A growing number of clinically relevant molecular and cellular responses are observed following photodynamic therapy (PDT). PDT-mediated oxidative stress and PDT-induced tissue hypoxia can elicit the transcriptional and/or translational expression of genes associated with cellular stress, inflammation, angiogenesis, immuno-modulation, apoptosis and signal transduction. One of the signaling molecules activated by oxidative stress is Akt/protein kinase B. Phosphorylation of Akt/protein kinase B activates this signaling molecule and induces a survival response in effected cells and tissue. We hypothesized that PDT using Photofrin (PH) as the photosensitizer could also induce increased levels of Akt phosphorylation. Results from our initial set of experiments demonstrated that in vitro and in vivo PDT treatments induced Akt phosphorylation.

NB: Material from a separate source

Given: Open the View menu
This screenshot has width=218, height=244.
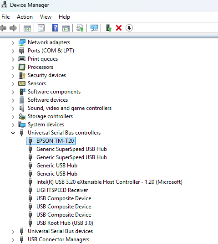Looking at the screenshot, I should pyautogui.click(x=46, y=17).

Interestingly, incubation of mouse and human breast cancer cells with the porphyrin-based photosensitizer, PH, increased the expression of Akt phosphorylation in the absence of light. Exposure of the corresponding mouse and human-derived breast cancer tumors growing in mice to 630 nm light in the absence of PH administration also induced Akt phosphorylation. These results demonstrate that individual components of the PDT process, photosensitizer alone and light alone, as well as the complete PDT procedure can activate the Akt signaling pathway.